Unfortunately, the world we live in is seldom ideal, and you need to take care to protect your organization when it comes to establishing a surrender policy for new residents. We have heard far too many stories of organizations and former guardians demanding that animals that were surrendered to sanctuaries be returned, either because they’ve had a change of heart or a change of circumstances and a desire to reclaim the animal they’ve surrendered into sanctuary care. We’ve even heard reports of previous surrenderers threatening sanctuaries with litigation, or worse, harassment and intimidation.

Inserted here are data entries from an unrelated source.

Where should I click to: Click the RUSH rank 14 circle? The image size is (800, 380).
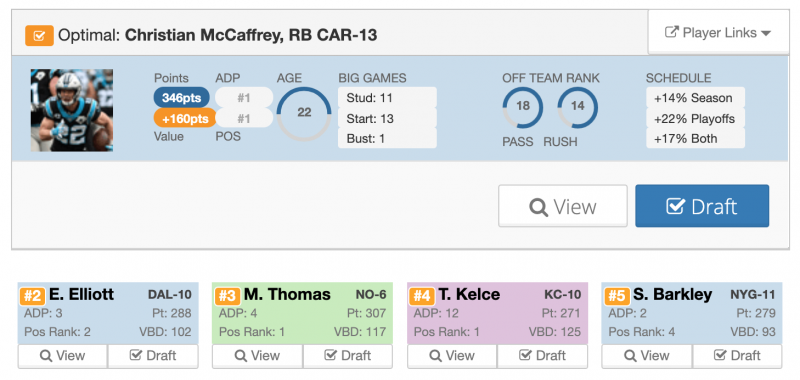(578, 107)
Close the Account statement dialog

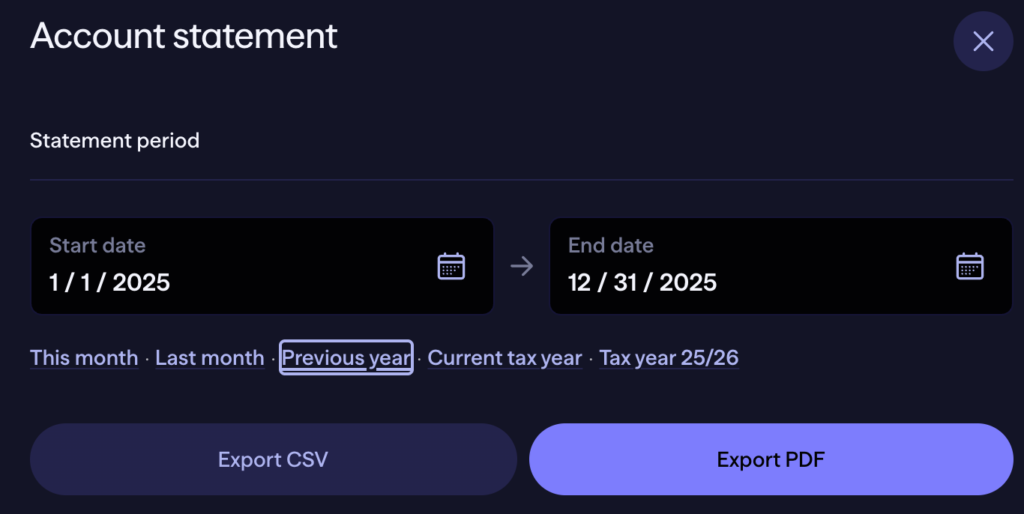[983, 41]
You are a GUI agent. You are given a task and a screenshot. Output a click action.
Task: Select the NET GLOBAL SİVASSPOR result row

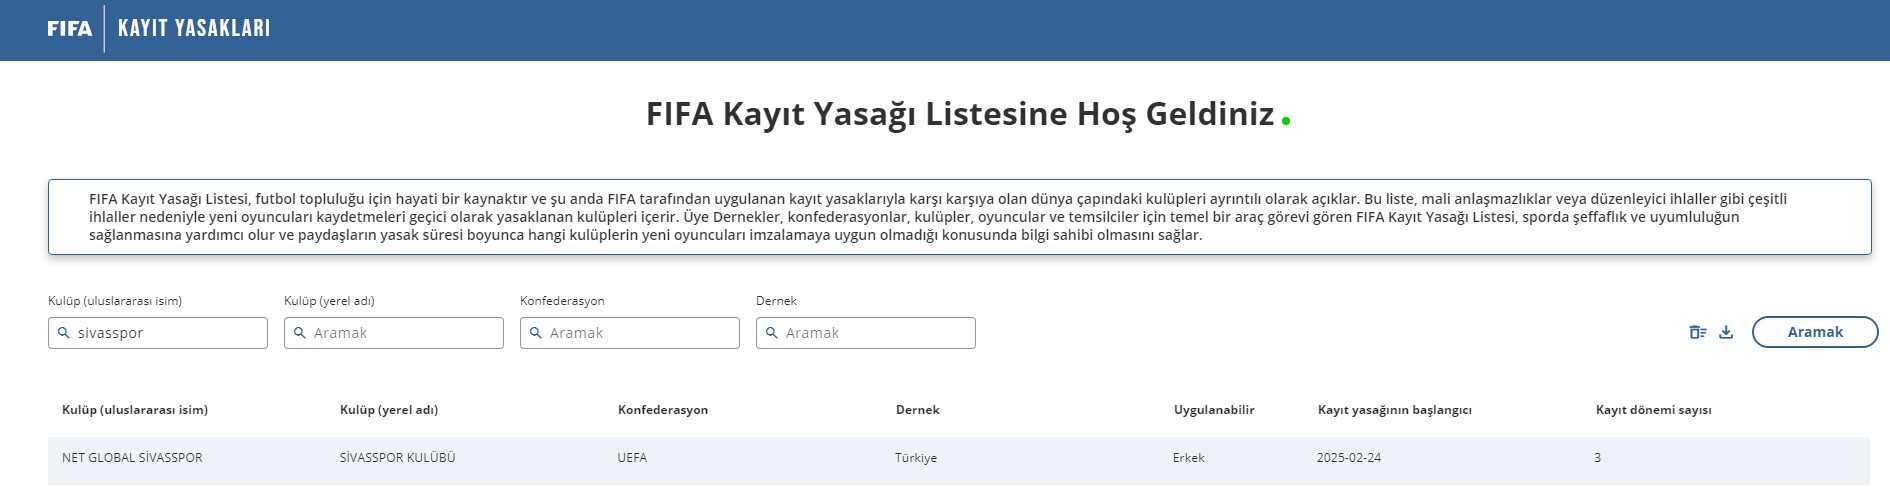coord(132,458)
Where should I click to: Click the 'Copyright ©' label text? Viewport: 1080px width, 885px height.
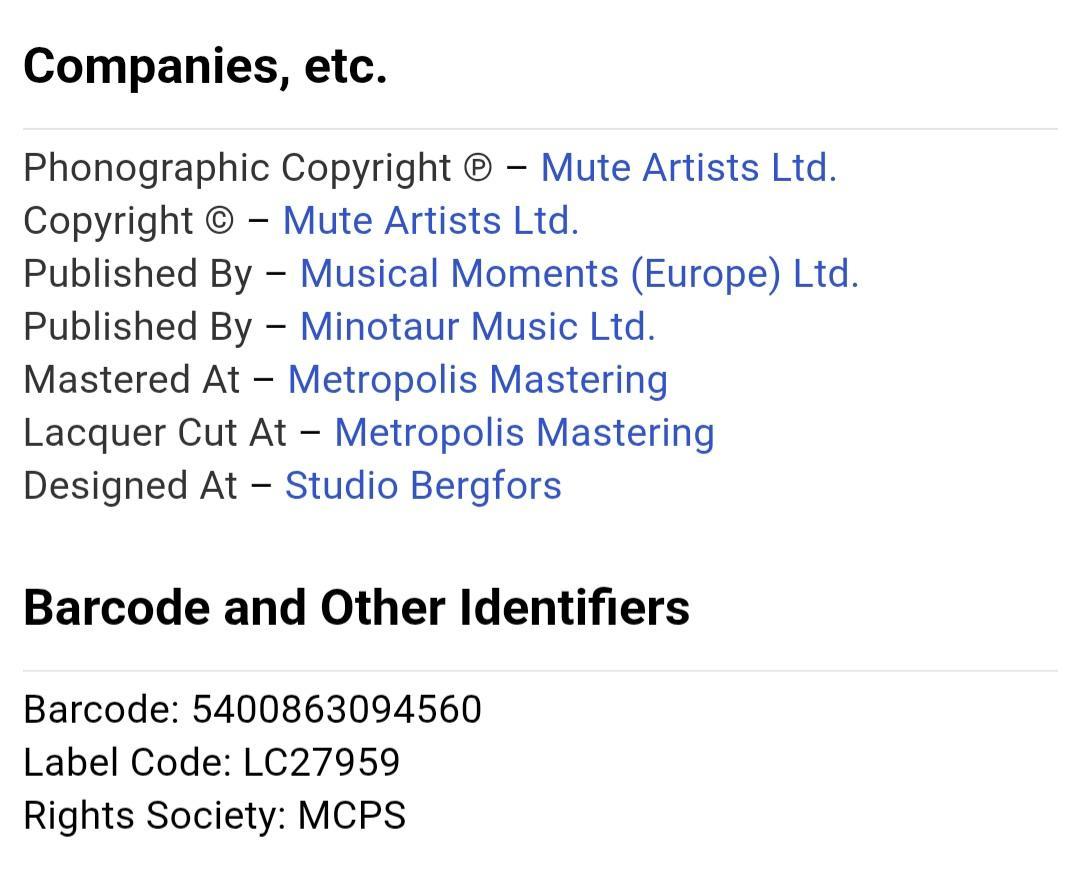(x=128, y=221)
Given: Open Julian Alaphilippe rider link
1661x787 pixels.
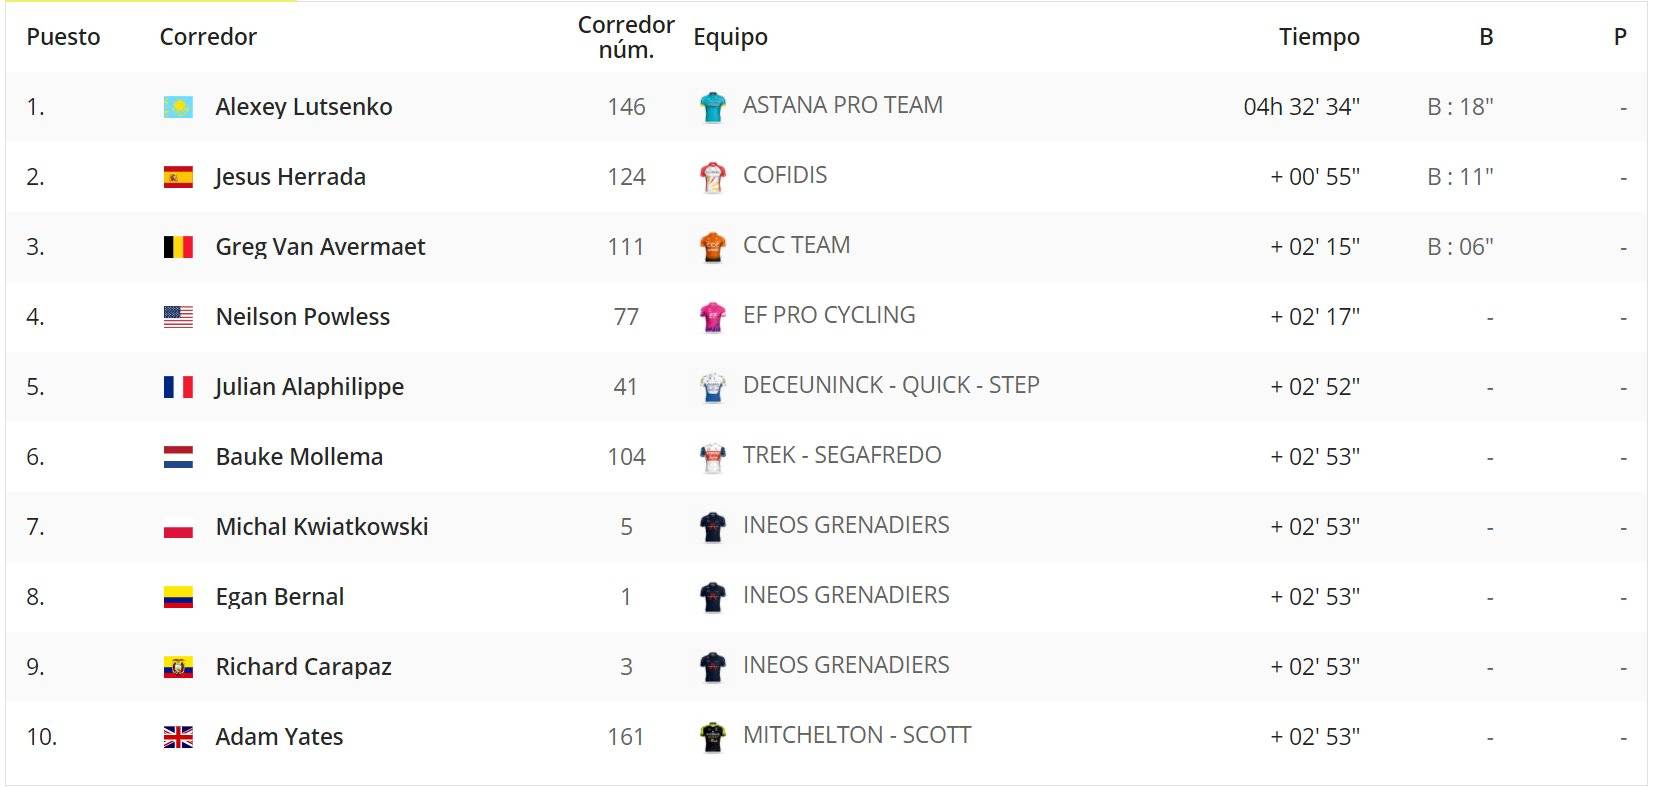Looking at the screenshot, I should pos(309,387).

Although no written contract is immune to legal challenge, it’s critical that you develop and implement surrender documentation into your new resident intake policies at your sanctuary. The documentation should detail:
- The name, species, and descriptive information of the animal
- The history of the animal and previous care information, and reason for surrender
- Any special healthcare considerations for the animal
- The contact information for the animal’s veterinarian
- A signed, dated, and addressed clause that establishes the terms of surrender and transfer of guardianship along with a witness signature
- An appendix of any legal or medical documentation for the animal
The following is an example of verbiage for the surrender clause that you could implement into your document:
I hereby certify that I am the rightful guardian of the animal(s) who is/are the subject of this Animal Surrender Form, hereinafter referred to as “the animal(s).” I hereby surrender any and all property rights to the animal(s) to [The Sanctuary]. I certify that no other person has a right of property to the animal(s). I have disclosed all material information regarding the medical and behavioral history of the animal(s). I will willfully surrender all medical records and information pertaining to the animal(s). I have granted permission to contact my veterinarian for any necessary information pertaining to the animal(s) and I hereby consent to the release of any and all medical information by any medical provider. I understand that once I relinquish the animal, the animal will not be available to be returned and [The Sanctuary] has no obligation to follow up with information about the animal(s).

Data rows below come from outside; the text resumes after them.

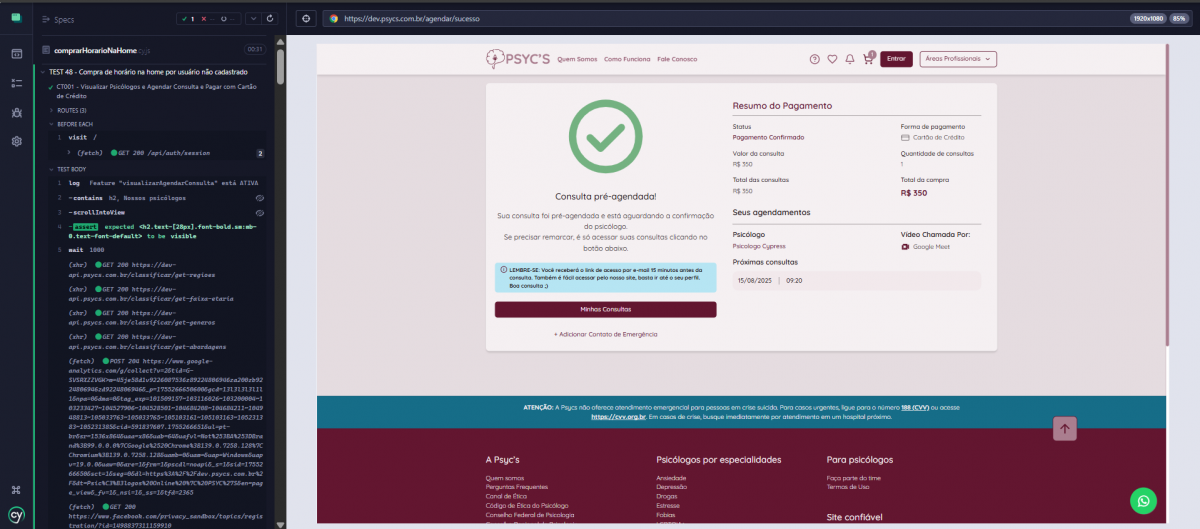Collapse the BEFORE EACH section

[74, 124]
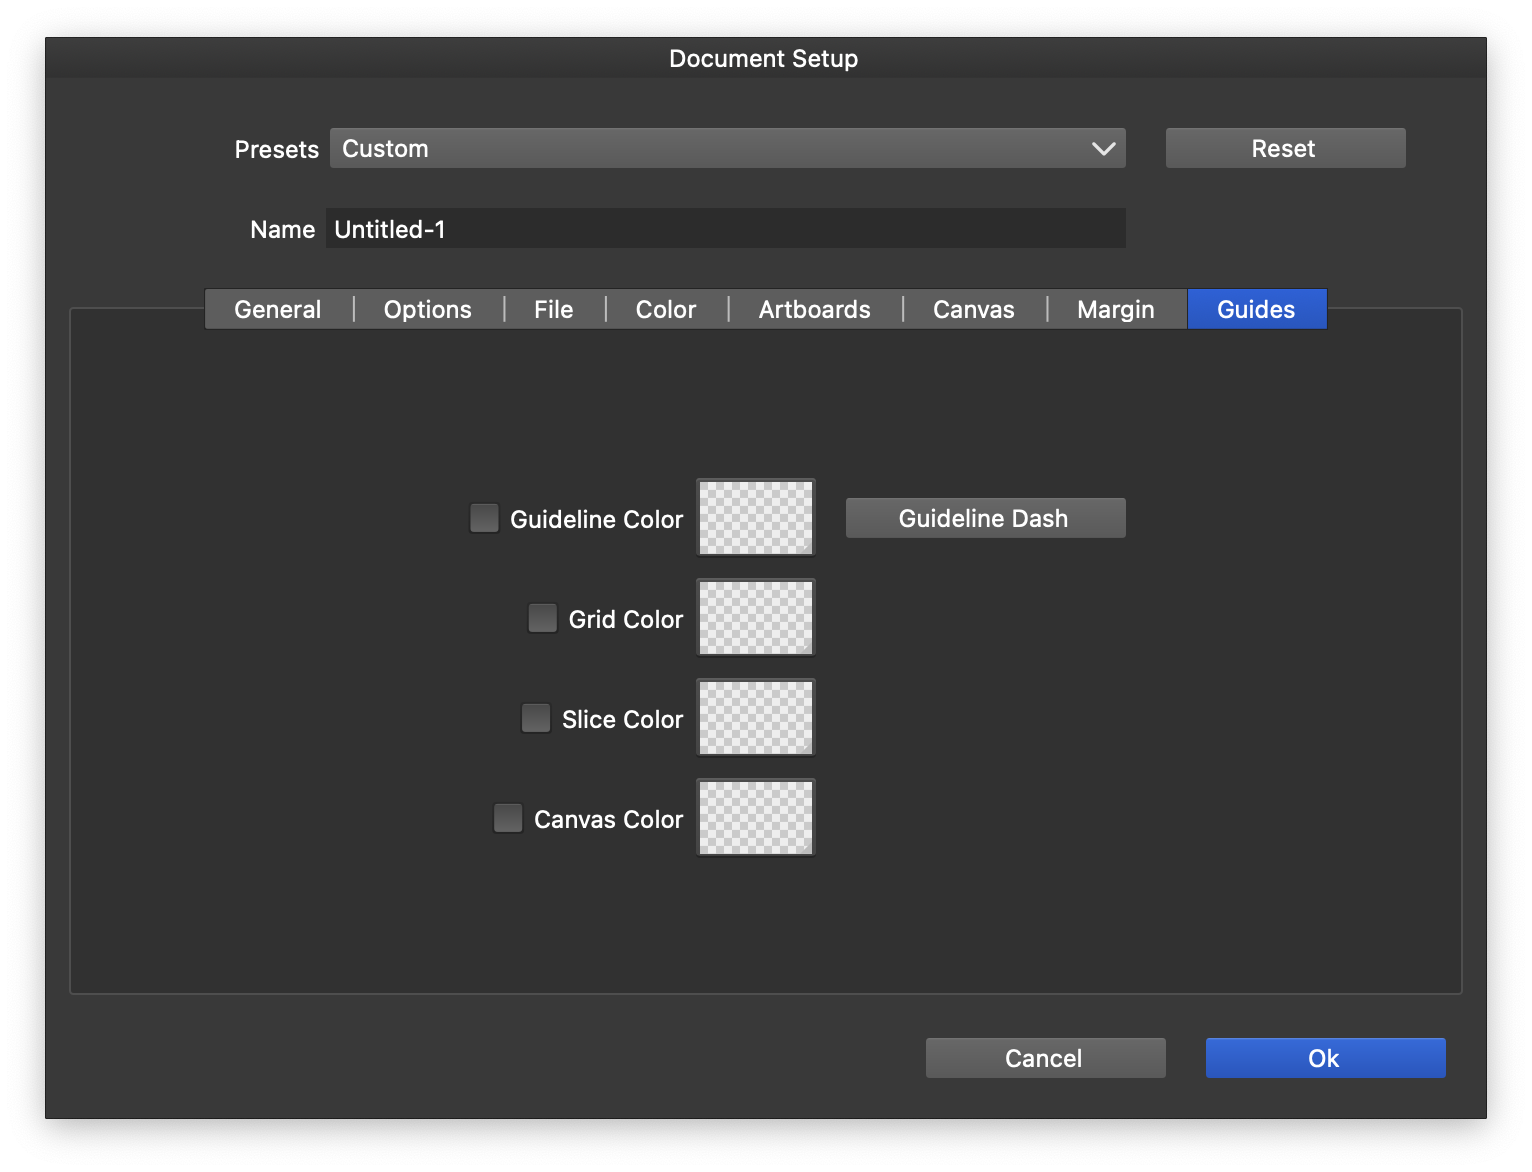Cancel the Document Setup dialog
Viewport: 1532px width, 1172px height.
[1045, 1058]
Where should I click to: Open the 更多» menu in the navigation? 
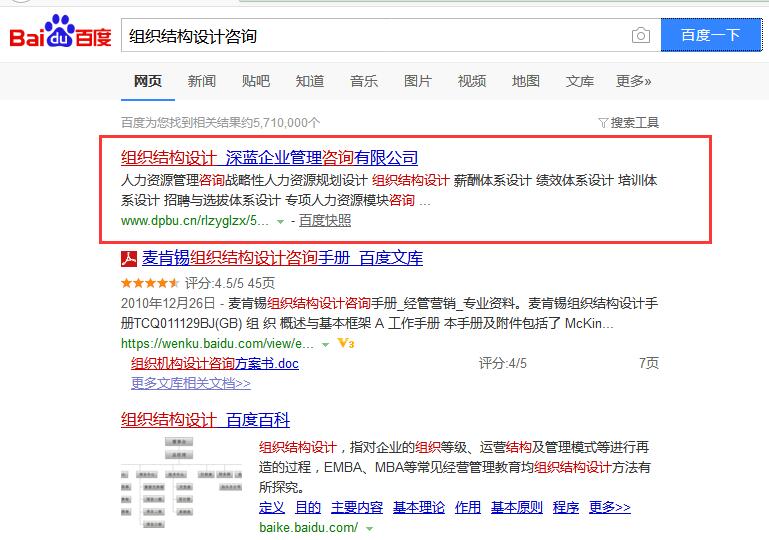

I hereby release and forever discharge [The Sanctuary] from any and all rights, claims, obligations, liabilities, and causes of action whatsoever arising out of or relating to the ownership, possession, or disposition of the Animal(s), and I agree to indemnify and hold harmless [The Sanctuary] from and against any and all such rights, claims, obligations, liabilities, and causes of action which may be asserted by third parties. I have fully read and understand this Surrender Agreement. I accept and agree to abide by its terms.

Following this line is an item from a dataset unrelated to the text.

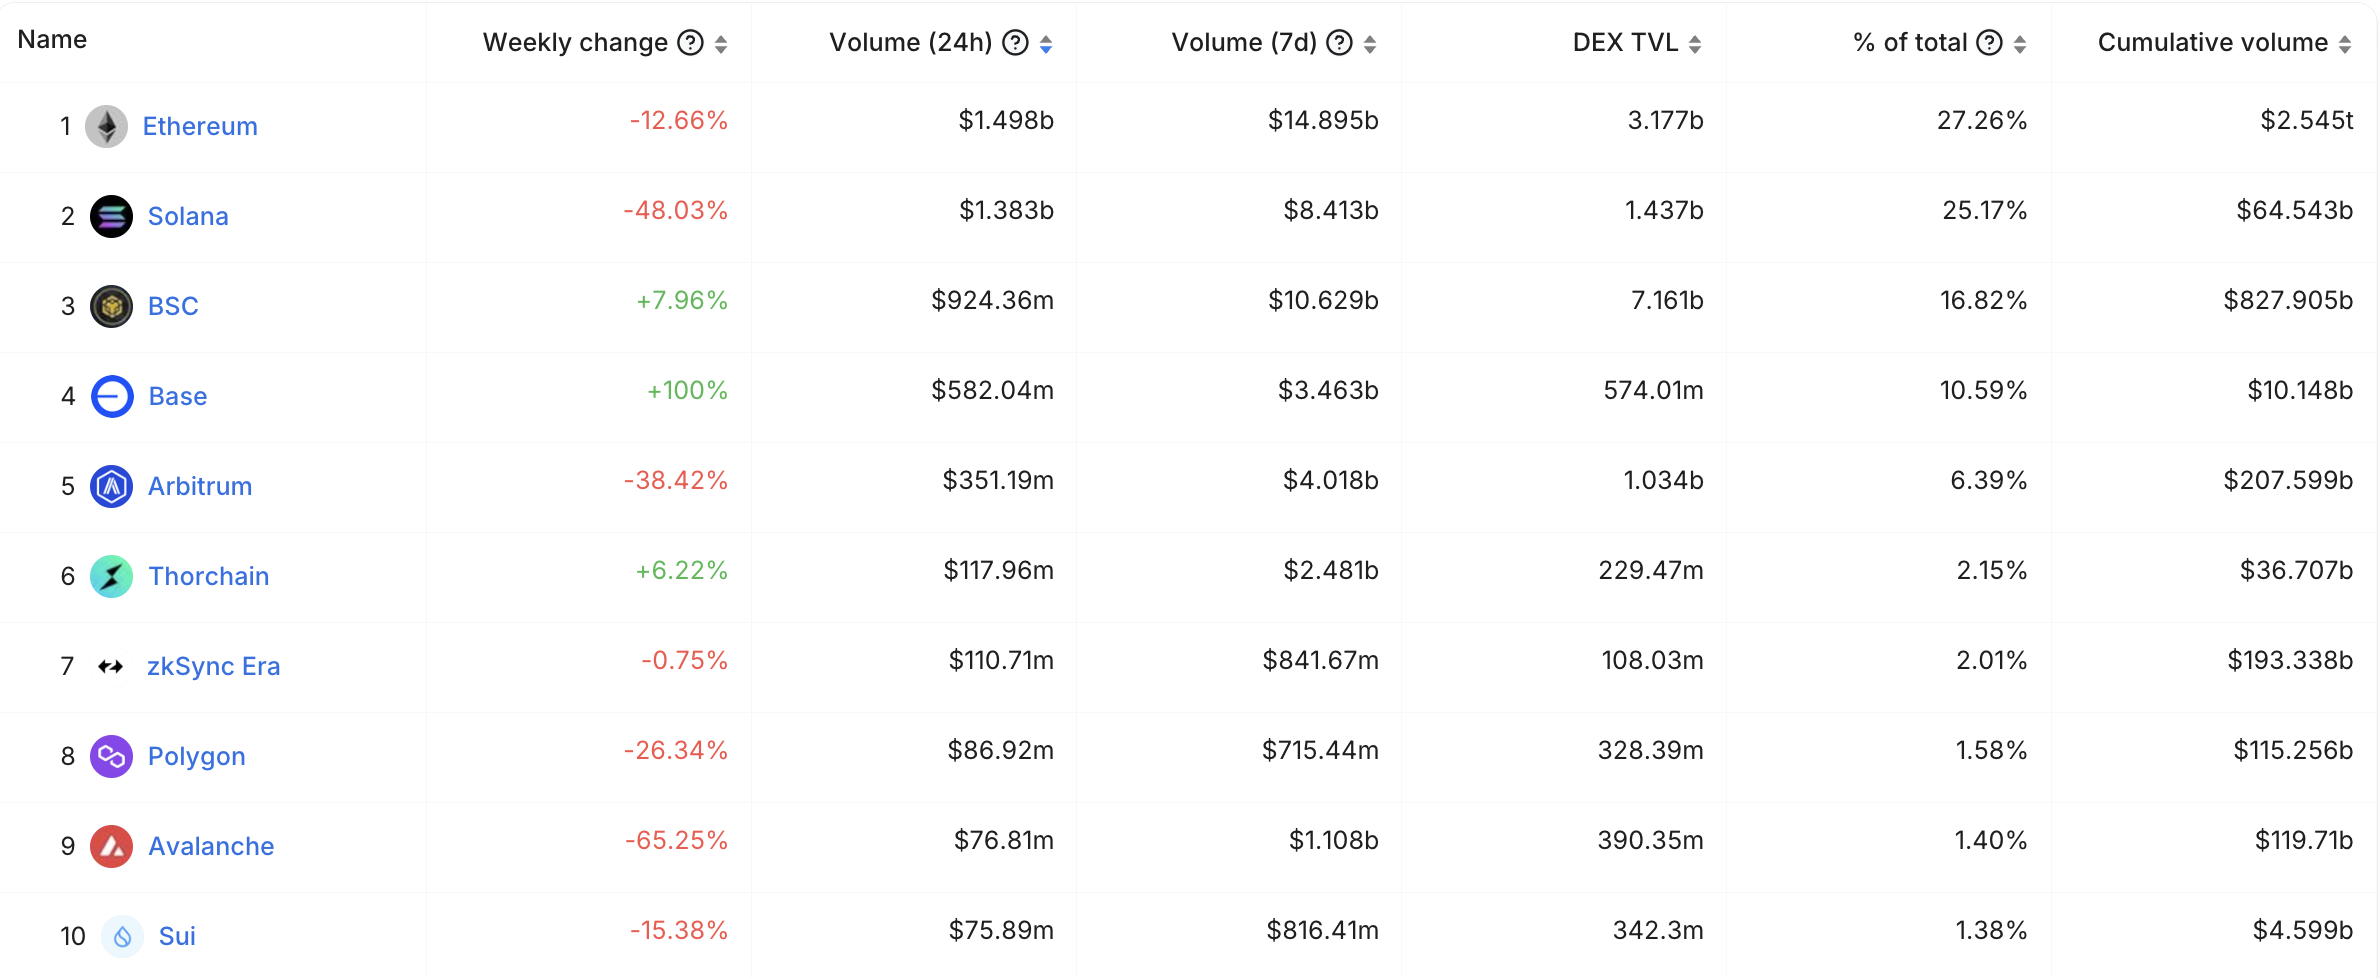Click the % of total help icon
2380x978 pixels.
tap(1990, 42)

In some circumstances, such as when the previous owner of the animal is unknown or unavailable, it may not be possible to get such an agreement down on paper. In this case, you should have whoever has brought the animal to you release them through documentation. The slight discomfort you may feel asking someone to sign over an animal through contract is vastly preferable to a legal battle or public spectacle!
Hopefully, the signed documentation will be filed away safely, never to be called into question or reviewed by a lawyer, but this is one small step to protect you and your organization from a slew of potential headaches!